Text section:
Hi Alex,

On Thu, Jan 12, 2012 at 07:23:30PM +0200, Alex Netes wrote:
> Hi Goldwyn,
> 
> On 10:02 Wed 11 Jan     , Goldwyn Rodrigues wrote:
> > 
> > Hi Alex,
> > 
> > Let me start with how we encountered the problem:
> > This problem came up when our customer was using a 2 port card with only
> > one of the port active. opensm could not get the guid of the port
> > that was active in daemon mode.
> 
> I guess it's because your costumer runs opensm with "-g 0 -B" in command line.
> 
> > 
> > > On 13:36 Wed 05 Oct     , Goldwyn Rodrigues wrote:
> > > > 
> > > > In case of multiple ports and running in daemon mode, the active port 
> > > > is not selected because opt.guid is set to INVALID_GUID in main() but 
> > > > the check in get_port_guid is done against zero: 
> > > >         if (port_guid == 0) {
> > > 
> > > opt.guid is set to 0 by default.

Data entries
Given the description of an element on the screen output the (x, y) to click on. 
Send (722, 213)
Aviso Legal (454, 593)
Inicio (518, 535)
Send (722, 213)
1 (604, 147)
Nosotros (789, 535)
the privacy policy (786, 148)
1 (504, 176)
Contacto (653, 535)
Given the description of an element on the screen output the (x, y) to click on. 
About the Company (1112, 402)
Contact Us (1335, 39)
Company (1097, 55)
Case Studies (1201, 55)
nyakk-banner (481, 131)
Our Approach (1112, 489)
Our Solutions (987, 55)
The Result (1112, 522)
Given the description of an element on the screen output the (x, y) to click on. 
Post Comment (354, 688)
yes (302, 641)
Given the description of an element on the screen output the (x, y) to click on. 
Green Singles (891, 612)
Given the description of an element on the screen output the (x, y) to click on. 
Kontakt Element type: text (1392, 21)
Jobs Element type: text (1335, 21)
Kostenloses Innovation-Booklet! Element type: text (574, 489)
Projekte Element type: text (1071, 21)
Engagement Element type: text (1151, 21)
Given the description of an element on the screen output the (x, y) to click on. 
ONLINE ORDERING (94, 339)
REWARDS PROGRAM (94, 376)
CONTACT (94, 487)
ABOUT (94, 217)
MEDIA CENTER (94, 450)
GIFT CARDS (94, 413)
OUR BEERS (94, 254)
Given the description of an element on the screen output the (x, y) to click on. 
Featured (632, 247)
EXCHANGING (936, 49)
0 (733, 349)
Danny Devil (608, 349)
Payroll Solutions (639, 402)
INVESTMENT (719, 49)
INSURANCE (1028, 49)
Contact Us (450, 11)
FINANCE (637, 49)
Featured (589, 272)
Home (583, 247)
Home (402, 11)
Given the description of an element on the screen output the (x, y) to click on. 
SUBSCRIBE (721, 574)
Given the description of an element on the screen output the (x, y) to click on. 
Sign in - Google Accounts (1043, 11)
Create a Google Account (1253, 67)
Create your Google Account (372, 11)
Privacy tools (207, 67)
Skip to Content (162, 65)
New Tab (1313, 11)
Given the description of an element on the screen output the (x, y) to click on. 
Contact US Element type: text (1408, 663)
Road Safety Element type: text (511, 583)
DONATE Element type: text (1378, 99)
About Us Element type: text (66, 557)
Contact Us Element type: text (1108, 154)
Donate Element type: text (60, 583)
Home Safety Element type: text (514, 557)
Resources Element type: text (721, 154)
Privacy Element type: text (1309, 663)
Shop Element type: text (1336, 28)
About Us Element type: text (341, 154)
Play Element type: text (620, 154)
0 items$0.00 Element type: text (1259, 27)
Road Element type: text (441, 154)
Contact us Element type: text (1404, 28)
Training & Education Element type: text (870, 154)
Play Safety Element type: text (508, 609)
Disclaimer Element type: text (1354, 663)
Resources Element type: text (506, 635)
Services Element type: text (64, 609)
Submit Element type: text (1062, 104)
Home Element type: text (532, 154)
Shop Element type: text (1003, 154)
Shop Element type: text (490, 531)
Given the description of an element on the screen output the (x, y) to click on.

Tasks:
• A. Please rewrite the opensm thread from "On Thu, Jan" up to and including "in daemon mode.", putting "dual-port card" in place of "2 port card".
• B. In the opensm thread, which command-line options does Alex guess the customer used when running opensm?

Answers per task:
• A.
On Thu, Jan 12, 2012 at 07:23:30PM +0200, Alex Netes wrote:
> Hi Goldwyn,
> 
> On 10:02 Wed 11 Jan     , Goldwyn Rodrigues wrote:
> > 
> > Hi Alex,
> > 
> > Let me start with how we encountered the problem:
> > This problem came up when our customer was using a dual-port card with only
> > one of the port active. opensm could not get the guid of the port
> > that was active in daemon mode.

• B. "-g 0 -B"